Что делать сейчас, Эспада не знал.
— А что по этому поводу говорит губернатор?
— Губернатор? А ничего не говорит. Нет его. «Синко Эстрельяс» не вернулся, а дон Луис на нем отбыл. Капитан «Глории»… как же его… ах, да! де Ангостура сказал, что у того еще какие-то важные дела. Спрашиваю: куда он уплыл? Он мне: губернатор ему не докладывает. Закрыл порт, сел на корабль, и привет! Хорошо хоть, купцы пиратов боятся и сами на берегу отсиживаются. Так и они спрашивают: что наша эскадра на рейде делает? Одна «Глория» вдоль берега туда-сюда ходит. А много ли с одного фрегата толку?
— Вчера, как я слышал, троих побили, — вступился за своих спасителей Эспада.
— Так те сами на них наскочили, — отозвался алькальд где-то между столом и шкафом с книгами. — А один фрегат в трех местах одновременно никак быть не может.
— Кстати, а где он сейчас?
Алькальд неопределенно махнул рукой:
— Грузит припасы. Загрузит и сразу отчалит. А мы останемся вот с этим ворохом проблем.
И он выразительно взмахнул пачкой бумаг.
— Ну, будем надеяться, губернатор скоро вернется, — попытался успокоить его Эспада.
— В море, сеньор, ничего скоро не бывает. Попадешь в штиль и встанешь один Бог знает насколько.
Алькальд гневно фыркнул и высунулся в окно, призывая к себе кого-то.

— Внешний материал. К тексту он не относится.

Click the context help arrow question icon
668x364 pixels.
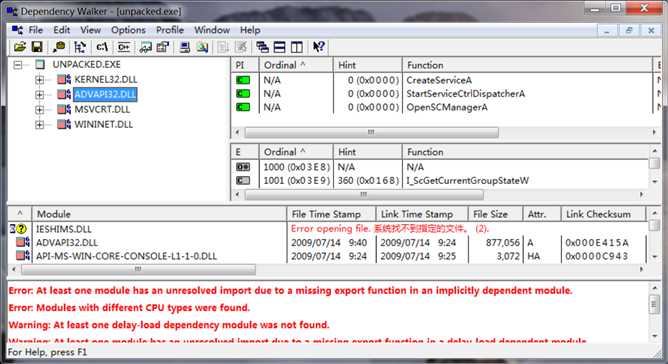(x=319, y=47)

— Простите, господин алькальд, а как назывался удравший корабль?
Тот метнулся за ответом к столу и тотчас вернулся к окну.

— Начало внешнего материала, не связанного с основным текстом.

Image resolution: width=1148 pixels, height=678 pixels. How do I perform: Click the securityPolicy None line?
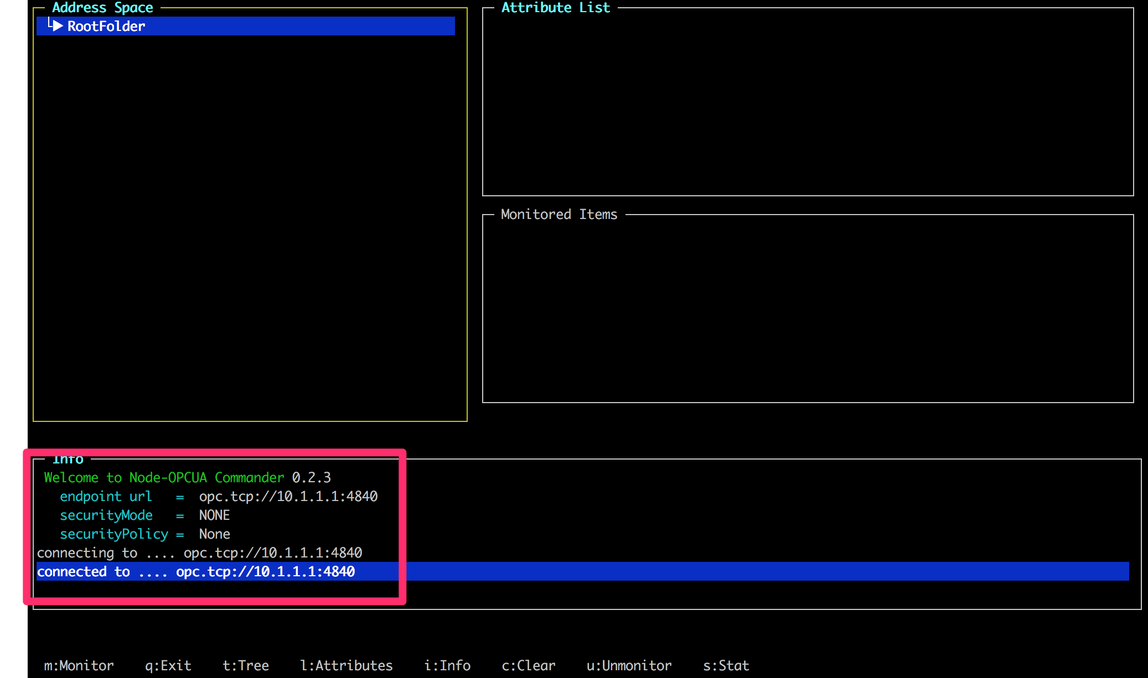145,534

— «Серебряная лань», — сообщил он и добавил уже вниз тому, кто стоял под окном: — Нет, это не тебе. Тебе вот что…
Эспада откланялся.
Значит, покинуть порт официально имеет право только «Глория», что она скоро и сделает. Если поиски Дианы успехом не увенчались, самое время пообщаться с доном Хуаном де Ангостура. А в том, что они будут безуспешны, Эспада был практически уверен. Что еще могло побудить голландского торговца выйти в море, невзирая на запрет и пиратов? Да и эдиктами алькальд не просто так сотрясал воздух. Один из них, как самолично слышал дон Себастьян еще в Кадисе, категорически запрещал иностранцам торговлю во всех портах Нового Света, принадлежавших Испании. На местах, понятное дело, эдикты воспринимались не буквально, а с учетом местных реалий, но при случае вытаскивались на божий свет в первозданном виде. Голландец за свою выходку мог запросто лишиться права торговать не только в Каракасе, но и по всему Мейну. Без веской причины такие сложности себе никто бы создавать не стал. А вот сумка ростовщика или если тот вообще был хозяином брига — это вполне тянуло на роль подходящей причины.

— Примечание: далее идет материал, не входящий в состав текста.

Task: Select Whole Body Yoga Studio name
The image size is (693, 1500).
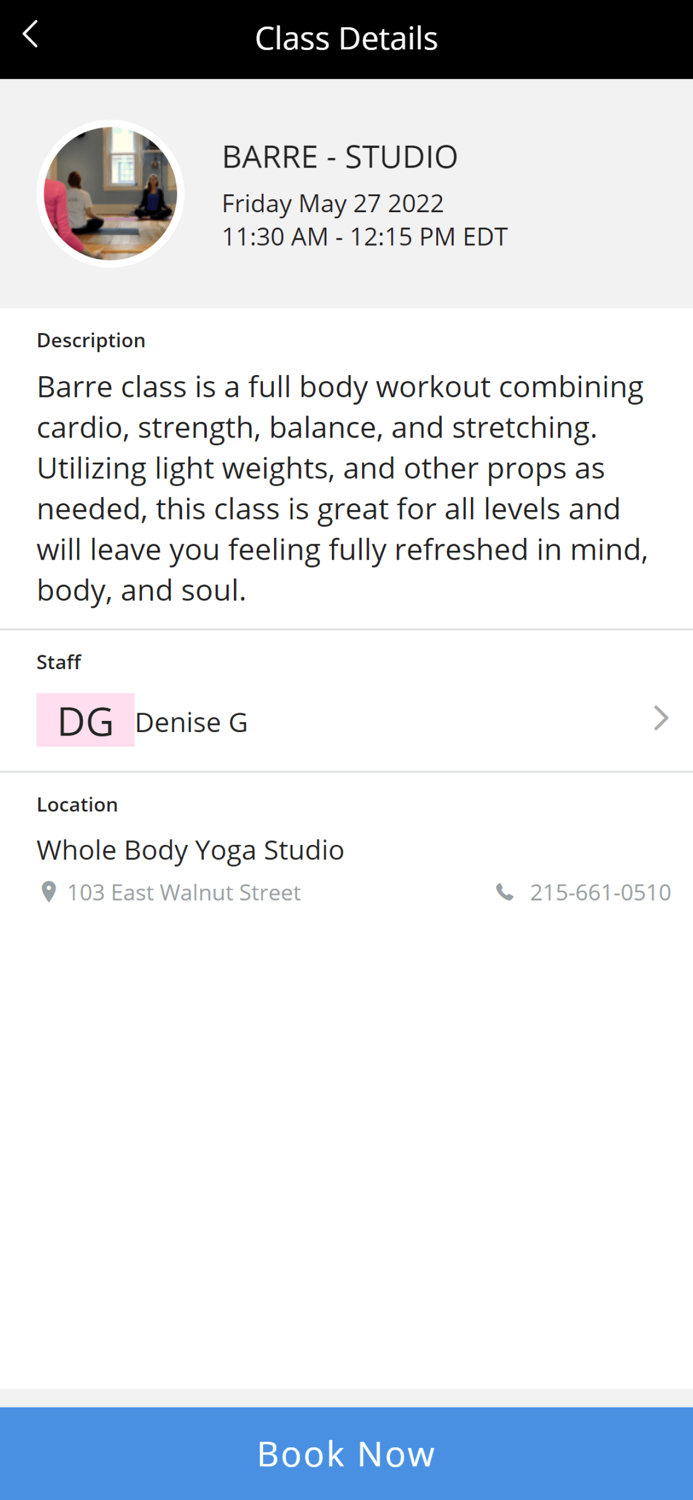Action: click(190, 849)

Дианы на причале не было. Вообще, людей тут по сравнению с моментом его прибытия было значительно меньше. Солнце припекало вовсю, и те, кто мог себе это позволить, пережидали жаркие часы в тенечке. Например, в гостеприимной таверне, разместившейся аж под двумя тростниковыми навесами. Все свободные места за столами были заняты. Кто попроще — тот сидел прямо на земле, привалившись к одному из столбов. Выглядела таверна привлекательно, можно даже сказать — маняще, но из-под навесов был плохой обзор.
Какой-то торговец, надеясь на скорую отмену запрета, загружал свой шлюп товарами. Что он там грузил, за незначительностью осталось тайной для истории. Все товары были упакованы в большие деревянные ящики. Вот их количество незначительным никак нельзя было назвать. Половина ящиков была сложена неподалеку от навеса: настоящая квадратная крепость выше человеческого роста. Вторая половина загромождала пирс, к которому и был пришвартован шлюп. Грузчики вместо того, чтобы перетаскивать ящики сразу на корабль, перекладывали их из одного штабеля в другой. Первый был у самого начала пирса, последний — напротив сходней. Потом жара прервала работу, и ящики остались стоять цепочкой одиноких башен в трех шагах друг от друга.